### HOW TO COMPLETE THIS TASK
Only one portion of the data is to be written out: from the line bearing "Select the WEEK view" through the line bearing "Expand the Interview". Write it exactly as it appears.

§ §

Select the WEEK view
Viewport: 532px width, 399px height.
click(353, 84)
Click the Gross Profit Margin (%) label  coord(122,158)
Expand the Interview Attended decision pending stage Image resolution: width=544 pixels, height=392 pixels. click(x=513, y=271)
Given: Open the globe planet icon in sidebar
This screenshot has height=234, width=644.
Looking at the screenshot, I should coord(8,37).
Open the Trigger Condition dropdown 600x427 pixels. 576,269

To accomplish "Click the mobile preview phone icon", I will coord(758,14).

§ §

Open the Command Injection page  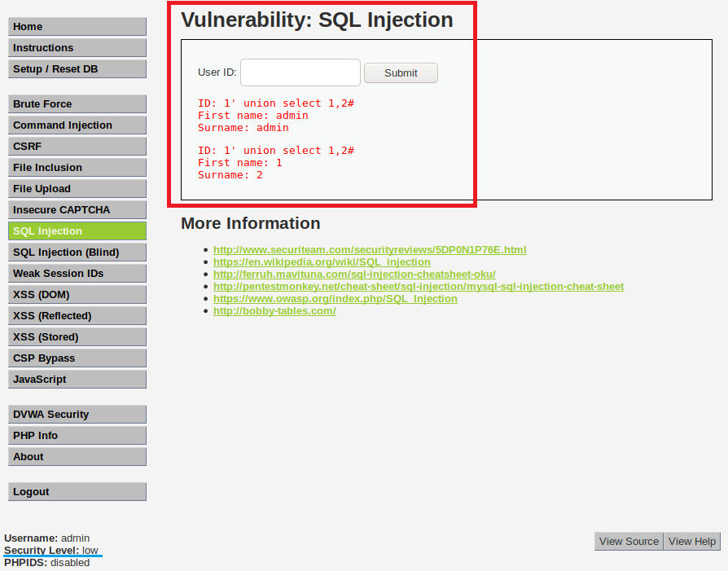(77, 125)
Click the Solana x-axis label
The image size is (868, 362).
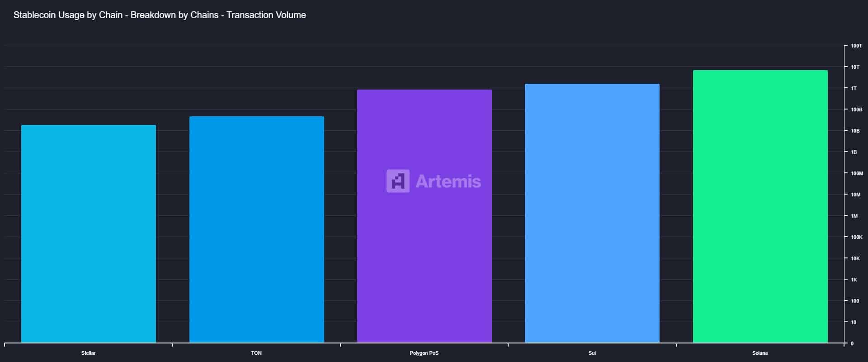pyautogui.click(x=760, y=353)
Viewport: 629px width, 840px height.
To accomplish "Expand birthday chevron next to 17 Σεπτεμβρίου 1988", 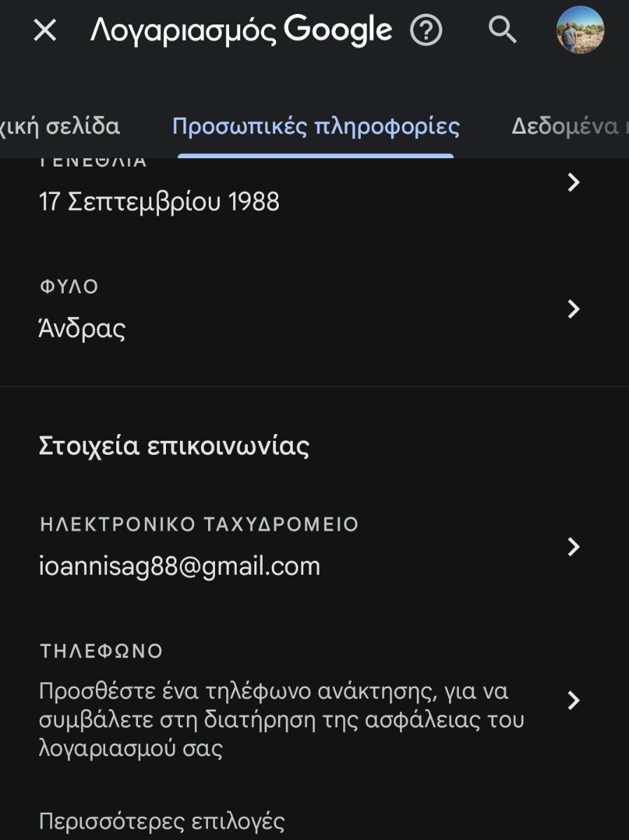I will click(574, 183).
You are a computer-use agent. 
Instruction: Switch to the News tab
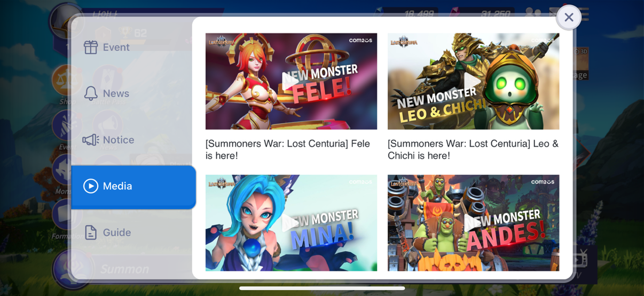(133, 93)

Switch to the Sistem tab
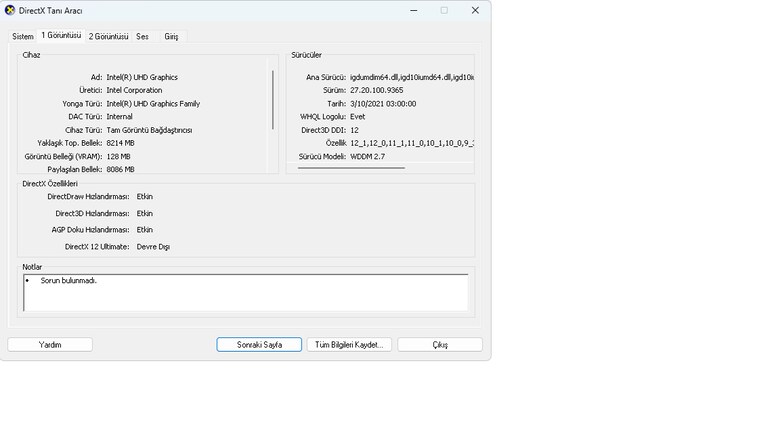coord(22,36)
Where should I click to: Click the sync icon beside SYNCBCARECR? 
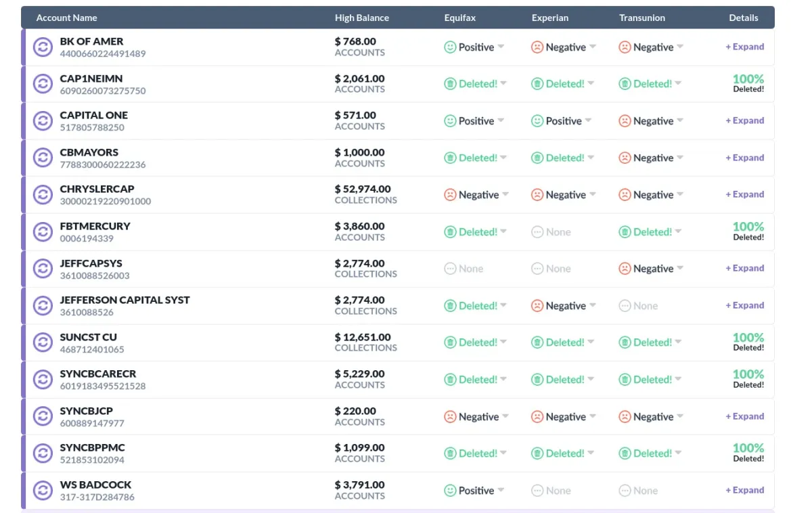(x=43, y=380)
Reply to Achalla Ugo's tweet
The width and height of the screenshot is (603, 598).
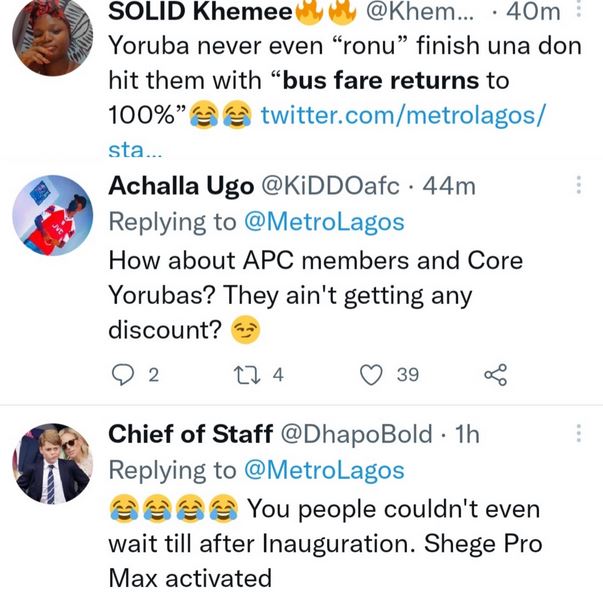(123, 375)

§ §

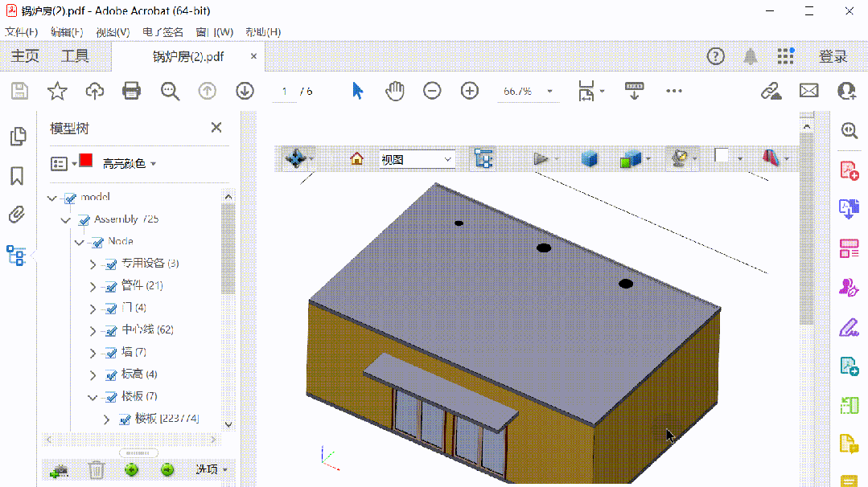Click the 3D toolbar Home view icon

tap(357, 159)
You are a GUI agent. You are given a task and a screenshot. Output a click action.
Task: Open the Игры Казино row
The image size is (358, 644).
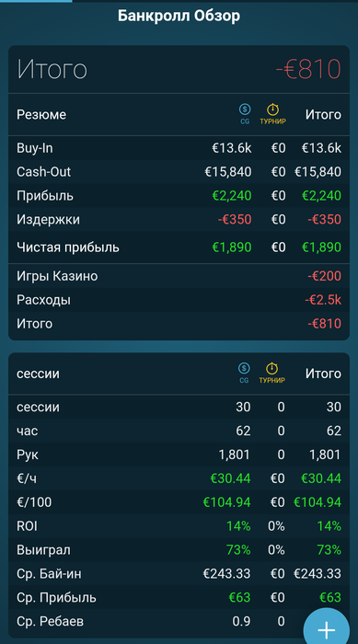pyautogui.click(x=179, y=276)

§ §

### PROBLEM SOLUTION
Select the WEEK view
Viewport: 532px width, 399px height.
click(353, 84)
Click the Gross Profit Margin (%) label  coord(122,158)
Expand the Interview Attended decision pending stage Image resolution: width=544 pixels, height=392 pixels. click(x=513, y=271)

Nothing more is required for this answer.